What is being asked: Copy each line of the data below in which the word "Expand" can be found.

=== Section Start ===

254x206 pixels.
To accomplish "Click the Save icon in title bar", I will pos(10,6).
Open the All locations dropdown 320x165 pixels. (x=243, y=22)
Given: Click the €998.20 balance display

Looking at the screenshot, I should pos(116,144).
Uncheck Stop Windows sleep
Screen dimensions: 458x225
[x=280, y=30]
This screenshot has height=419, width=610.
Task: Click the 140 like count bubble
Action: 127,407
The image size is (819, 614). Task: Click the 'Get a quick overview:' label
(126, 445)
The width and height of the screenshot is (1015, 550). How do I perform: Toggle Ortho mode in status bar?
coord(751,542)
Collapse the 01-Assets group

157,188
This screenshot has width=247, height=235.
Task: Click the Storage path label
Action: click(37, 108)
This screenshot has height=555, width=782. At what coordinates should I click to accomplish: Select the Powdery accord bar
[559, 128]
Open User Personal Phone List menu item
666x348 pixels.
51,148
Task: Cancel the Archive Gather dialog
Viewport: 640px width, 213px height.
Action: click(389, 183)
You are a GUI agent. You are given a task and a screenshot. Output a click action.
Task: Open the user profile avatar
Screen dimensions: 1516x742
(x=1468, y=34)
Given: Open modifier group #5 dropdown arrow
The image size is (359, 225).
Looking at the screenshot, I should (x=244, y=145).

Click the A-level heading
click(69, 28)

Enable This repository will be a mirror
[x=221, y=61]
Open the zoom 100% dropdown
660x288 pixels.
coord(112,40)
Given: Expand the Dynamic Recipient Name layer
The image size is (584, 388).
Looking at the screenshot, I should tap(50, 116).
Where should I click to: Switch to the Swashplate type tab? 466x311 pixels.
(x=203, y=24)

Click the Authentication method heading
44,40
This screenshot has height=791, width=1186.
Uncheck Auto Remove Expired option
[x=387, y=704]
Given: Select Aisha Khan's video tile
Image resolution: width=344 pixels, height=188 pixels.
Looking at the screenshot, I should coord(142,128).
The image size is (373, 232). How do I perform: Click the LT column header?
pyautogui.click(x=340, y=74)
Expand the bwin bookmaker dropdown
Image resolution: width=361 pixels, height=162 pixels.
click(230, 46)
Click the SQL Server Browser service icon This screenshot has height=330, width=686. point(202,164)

=== Section End ===

Reply:
Given: Expand the Dynamic Recipient Name layer
Expand the bwin bookmaker dropdown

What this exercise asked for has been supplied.